Figure 19.1: Fig (a) 8 Frames from a sequence with people walking. The frames are shown at regular time intervals. The full sequence had 90 frames (corresponding to 3 seconds of video). b) Space-time array, \(\ell \left[n,m,t \right]\) of size \(128 \times 128 \times 90\). c) Section for \(m=50\), d) Section for \(n=75\). Static objects appear as straight lines.
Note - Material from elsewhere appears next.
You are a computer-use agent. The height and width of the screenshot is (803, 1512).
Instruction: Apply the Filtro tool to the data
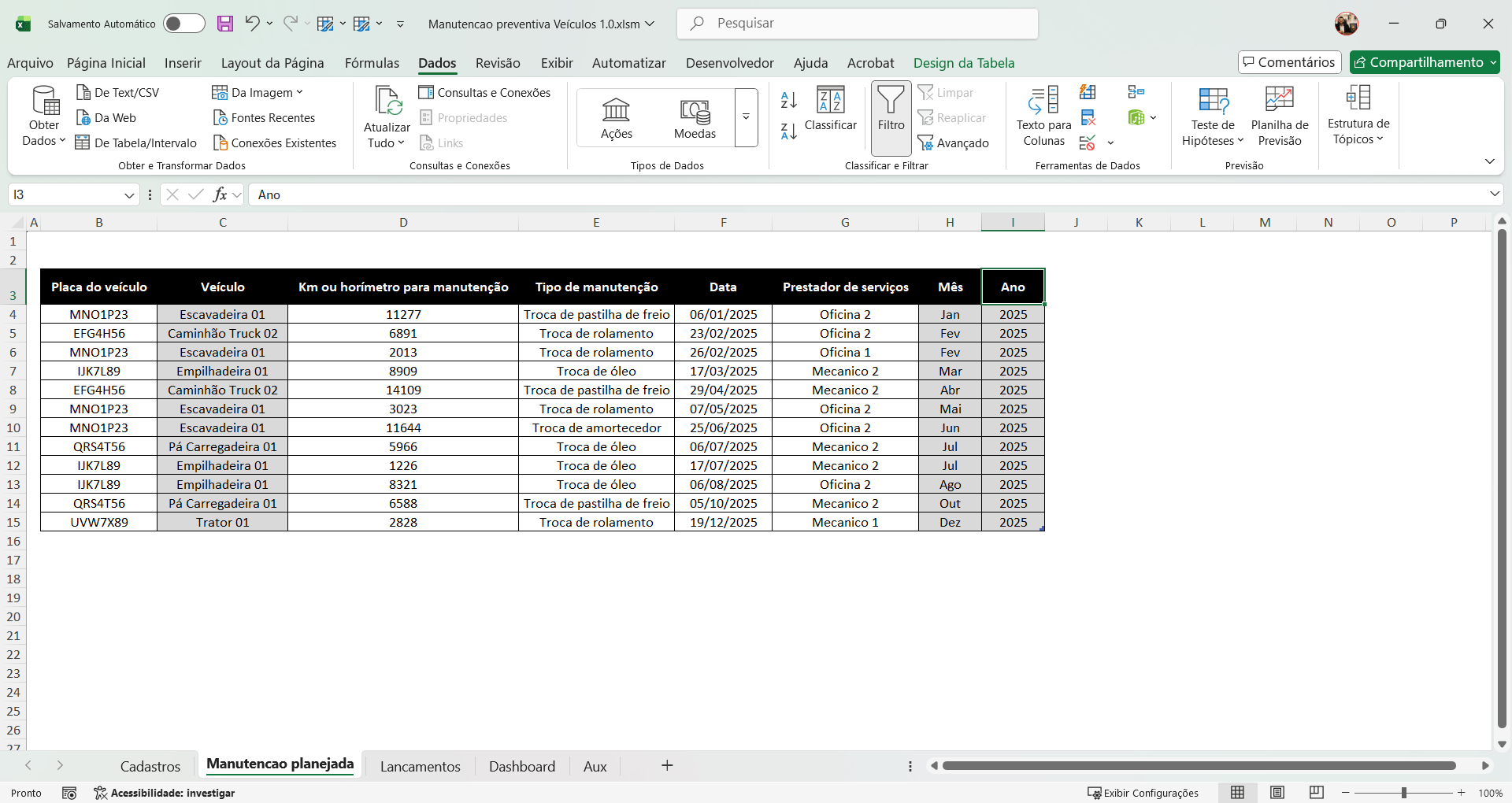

Figure 19.1 illustrates this with one sequence shown in Figure 19.1 (a). This sequence has 90 frames and shows people on the street walking parallel to the camera plane and at different distances from the camera. Figure 19.1 (b) shows the space-time array \(\ell \left[n,m,t \right]\). When we look at a picture, we are looking at a 2D section, \(t\)=constant, of this cube. But it is interesting to look at sections along other orientations. Figure 19.1 (c) and Figure 19.1 (d) show sections for \(m\)=constant and \(n\)=constant, respectively. Although they are also 2D images, their structure looks very different from the images we are used to seeing. Figure 19.1 (c) shows a horizontal section that is parallel to the direction of motion of the people walking. Here we see straight bands with different orientations. These bands appear to occlude each other. Each band corresponds to one person, and its orientation is given by the speed of walk and the direction of motion. Figure 19.1 (d) looks like a photo-finish photograph, similar to those used in sporting races. In both images (c) and (d), static objects appear as vertical stripes in (b) and horizontal stripes in (d).
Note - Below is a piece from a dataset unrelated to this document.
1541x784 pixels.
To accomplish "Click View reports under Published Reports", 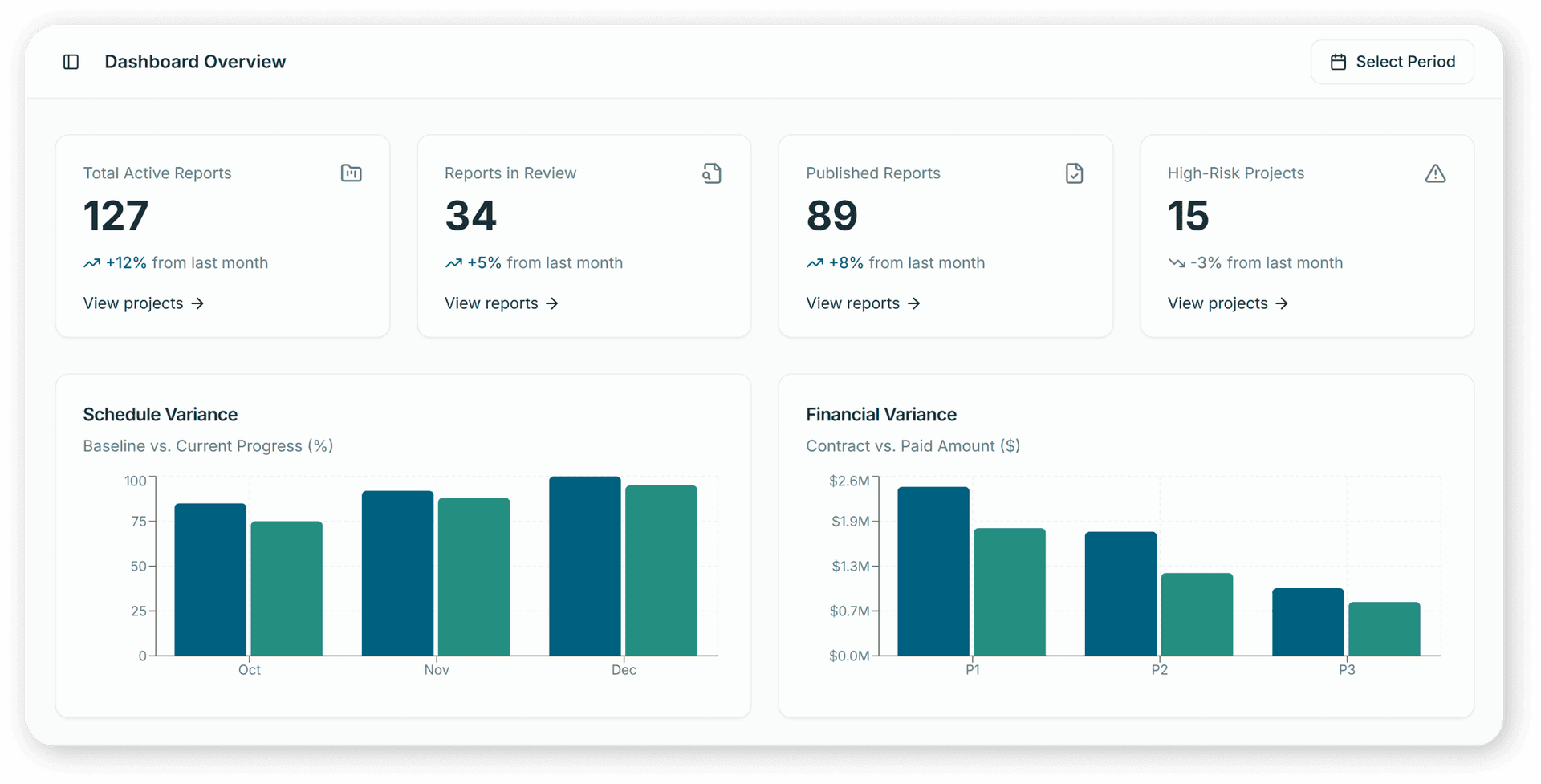I will (853, 303).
One special sequence is when the image has a global motion with constant velocity \((v_x,v_y)\). In such a case, we can write: \[ \ell (x,y,t) = \ell _0 (x-v_xt,y-v_yt) \tag{19.1}\]

where \(\ell _0(x,y)= \ell (x,y,0)\) is the image being translated, and \(v_x\) and \(v_y\) are constants. At time \(t\) the image \(\ell _0(x,y)\) is translated by the vector \((v_x t, v_y t)\) as described by Equation 19.1. The pixel value at location \((x=0, y=0)\) at time \(t=0\) will appear at time \(T\) in location \((x=v_x T, y=v_y T)\). This is what we see in Figure 19.1 (c) where the bands are created by moving pixels.

We use continuous values for \(x\), \(y\), and \(t\), and continuous images, \(\ell _0(x,y)\), because it allows us to deal with any velocity values. This function also assumes that the brightness of the pixels does not change while the scene is moving (constant brightness assumption).

The constant brightness assumption is the initial hypothesis of most motion estimation algorithms. We will devote multiple chapters in Part Understanding Geometry to study motion in depth.

In general, sequences will be more complex, but the properties of a globally moving image are helpful to understand local properties in sequences. We can also write models for more complex sequences. For instance, a sequence containing a moving object over a static background can be written as: \[ \ell (x,y,t) = b(x,y) (1-m(x-v_xt,y-v_yt)) + o(x-v_xt,y-v_yt) m(x-v_x t,y-v_y t) \] where \(b(x,y)\) is the static background image, \(o(x,y)\) is the object image moving with speed \((v_x,v_y)\), and \(m(x,y)\) is a binary mask that moves with the object and that models the fact that the object occludes the background.

19.3 Modeling sequences in the Fourier domain

The FT of a globally moving image is (using the shift property): \[ \mathscr{L} (w_x,w_y,w_t) = \mathscr{L}_0 (w_x, w_y) \delta (w_t + v_x w_x + v_y w_y) \] The continuous FT of the sequence is equal to the product of the 2D FT of the static image \(\ell _0(x,y)\) and a delta wall. To better understand this function, let’s look at a simple example in only one spatial dimension, as shown in Figure 19.2.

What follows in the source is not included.